This troll's colocation box was physically moved to a new location today. In preparation for this, extensive backups were taken, but this troll did not find time to sort out niceties such as "backup MX". There is now a VPS second instance which will become usable as a backup, but more work is required.
The machine, "redoubt", is in Amsterdam, NL, where I used to live and where I still have friends; it has moved less often than I have, since I moved to the USA, while providing continuity of service. It's housed with Coloclue, a vereniging (loosely translates to “cooperative”) for very tech savvy folks. Some volunteers today moved the machines of members who couldn't get in to move the machines themselves; I owe cognac and whiskey. Bedankt, heren.
I shut things down over an hour before-hand, to give the components time to cool a little before being subjected to the shock of moving. I then went to bed and slept, a lot, in preparation for staying up tonight to catch an early morning flight. “If it doesn't come back, a few more hours of outage won't make much difference.” … it's nice to be able to take that attitude and treat it as a non-essential system. Even if it does get the bulk of my mail. I'll find out which mailing-list providers can't handle a 15 hour down-time without deciding to unsubscribe me. Critical services, such as this blog, are hosted on resilient systems built from redundant components, with dedicated teams of experts available around the clock to jump on any problem. Thanks, Google Blogger.
Perhaps because there are two disks in a mirror configuration, newer than the rest of the system, perhaps because backups were taken and verified, perhaps because of the cooling, perhaps because of the phase of the moon, whatever, the system came back with all disks and data intact.
Alas, a problem I had observed before struck again: the battery backing up the system clock appears to be dead. The time in "redoubt" reset to 2003.
I would expect a number of issues to arise from this. Kerberos failing? Sure, I can see that. I expect it. OpenNTPD failing to set the clock? Regrettable, but I can see it. Ideally, time-keeping systems would periodically write to a journal, "it is now November 2011", "it is now December 2011", "it is now January 2012" so that if on start-up the system time is before then, something must be very wrong and it is inherently safe to step the clock forward. This didn't happen. It was easy enough to fix (stop ntpd, run ntpdate(1), restart ntpd).
What I did not expect to fail was DNS, and every component based upon DNS. More fool me.
Of course, unbound is a validating DNS resolver, which verifies DNSSEC signatures. With a date so far in the past, the signatures upon the root zone failed to verify. Thus no root zone, thus no DNS. The house of cards fell down.
Things came back as soon as time was restored to something which would agree with the consensus view of time shared by the rest of the synchronised world.

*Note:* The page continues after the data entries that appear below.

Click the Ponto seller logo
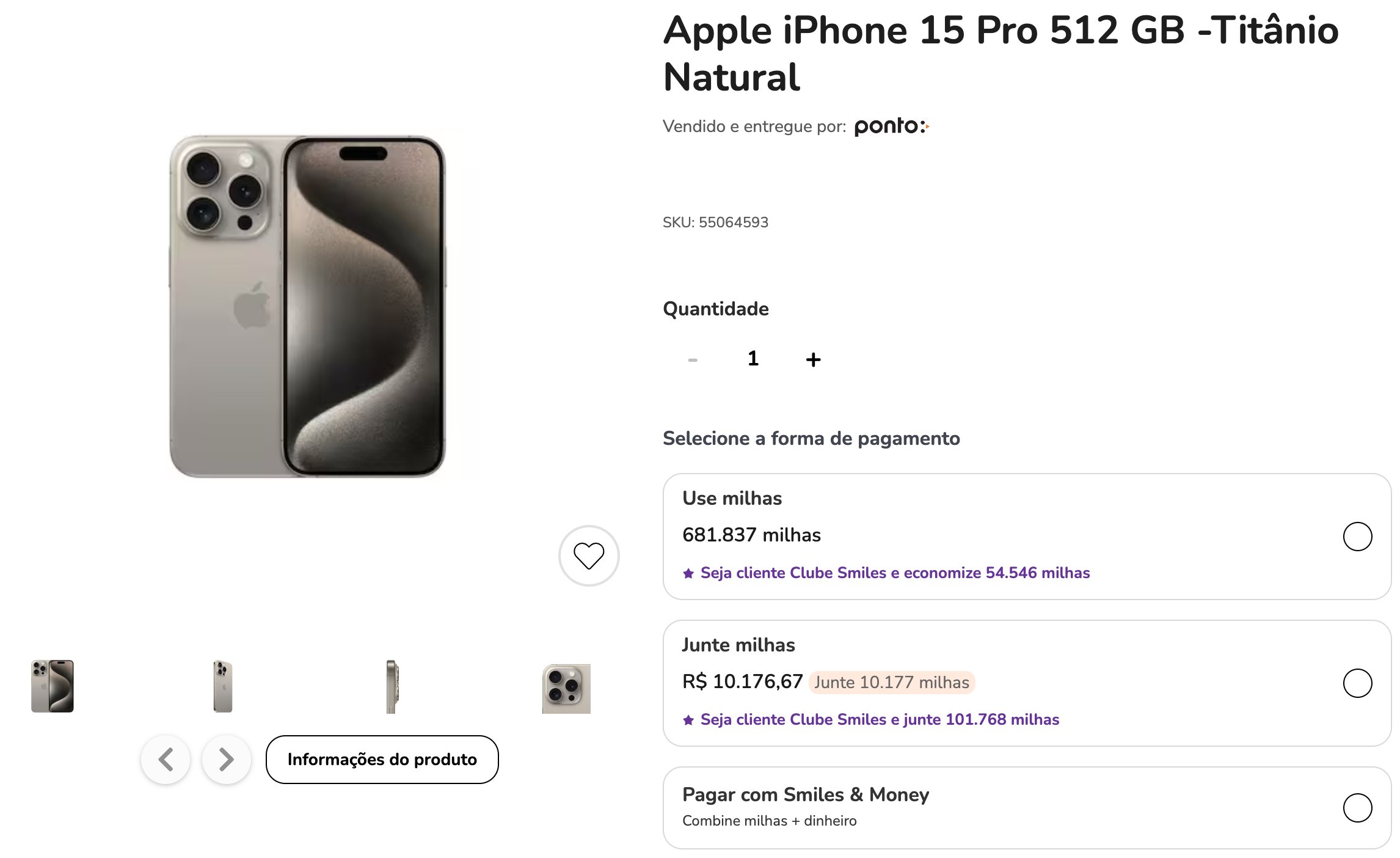1400x858 pixels. coord(891,127)
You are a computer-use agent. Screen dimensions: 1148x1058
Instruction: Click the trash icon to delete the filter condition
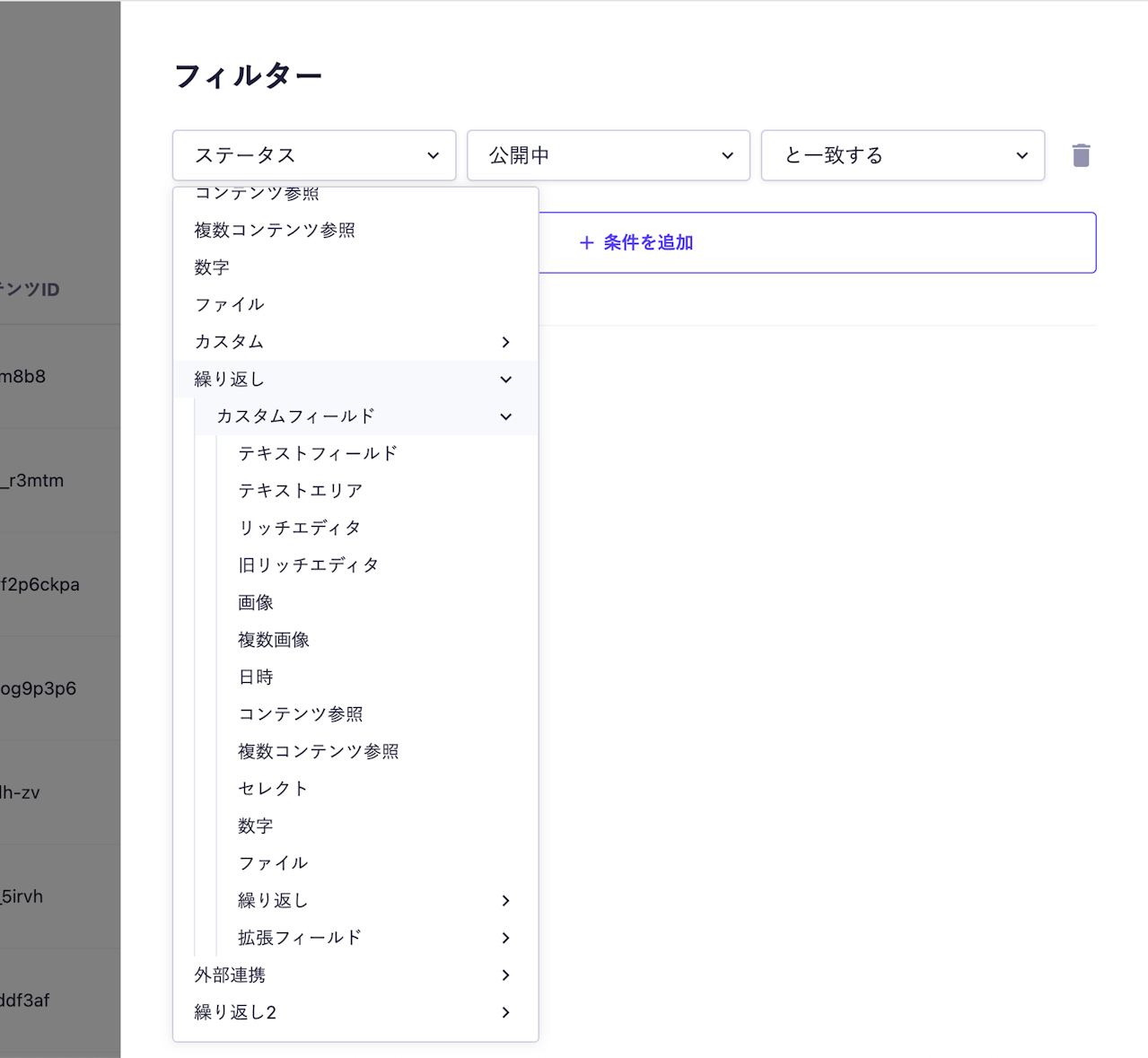1081,155
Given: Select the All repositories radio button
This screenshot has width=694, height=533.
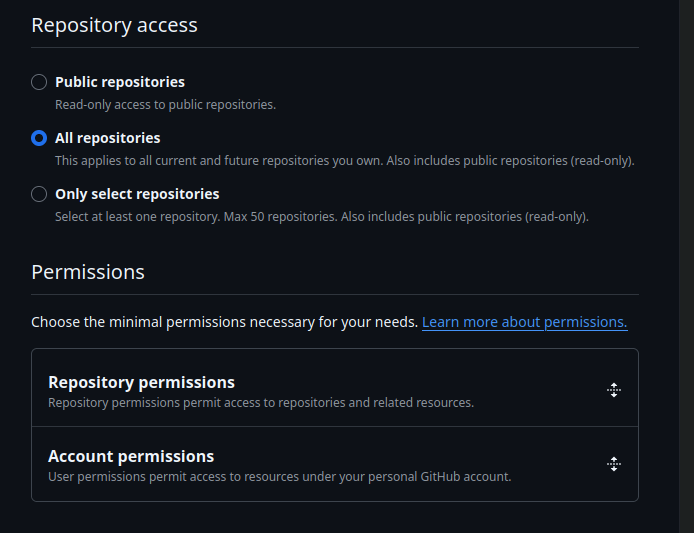Looking at the screenshot, I should (x=39, y=138).
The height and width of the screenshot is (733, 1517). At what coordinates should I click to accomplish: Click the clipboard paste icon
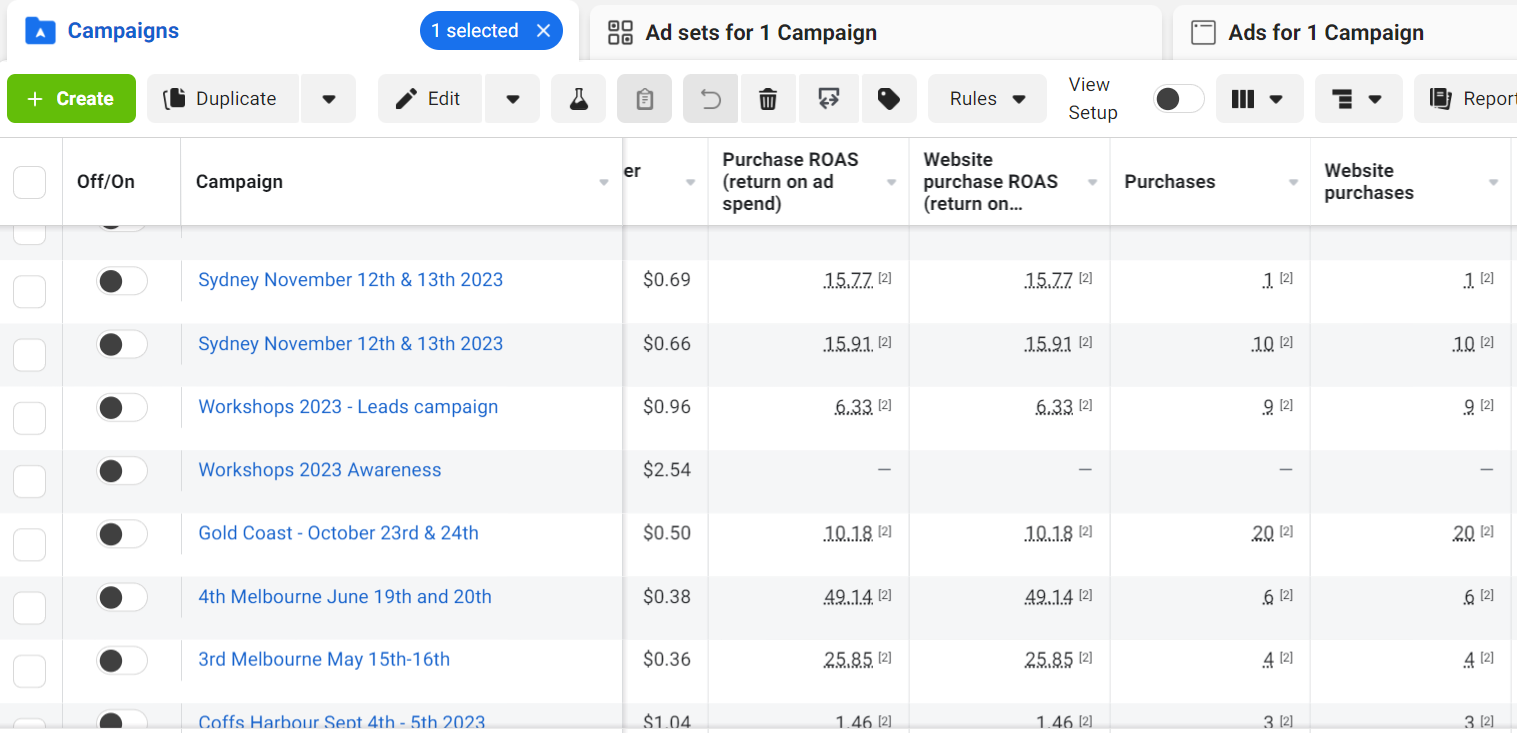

This troll ponders if perhaps any server-class production-ready software which is going to be critically dependent upon time should be aware of a "minimum sane time" file and degrade behaviour in documented ways if system time fails to concur. For instance, lose the validation of DNS, but complain loudly to log-files. Any software which depends upon validated DNS will have checked the AD bit in the response and seen a lack of validation. Or does this just move failure modes around, spreading them out into more systems and creating more problems? Should that happen anyway, and have problems be fixed? Or does that move the domain of possible problems beyond the comprehension of mere mortal system administrators and it's better to just let things fail hard? There are no right answers here.
Beyond “get around to buying a replacement system for one which was not cutting edge in 2006, and get a working battery-backed clock into the bargain”.
-The Grumpy Troll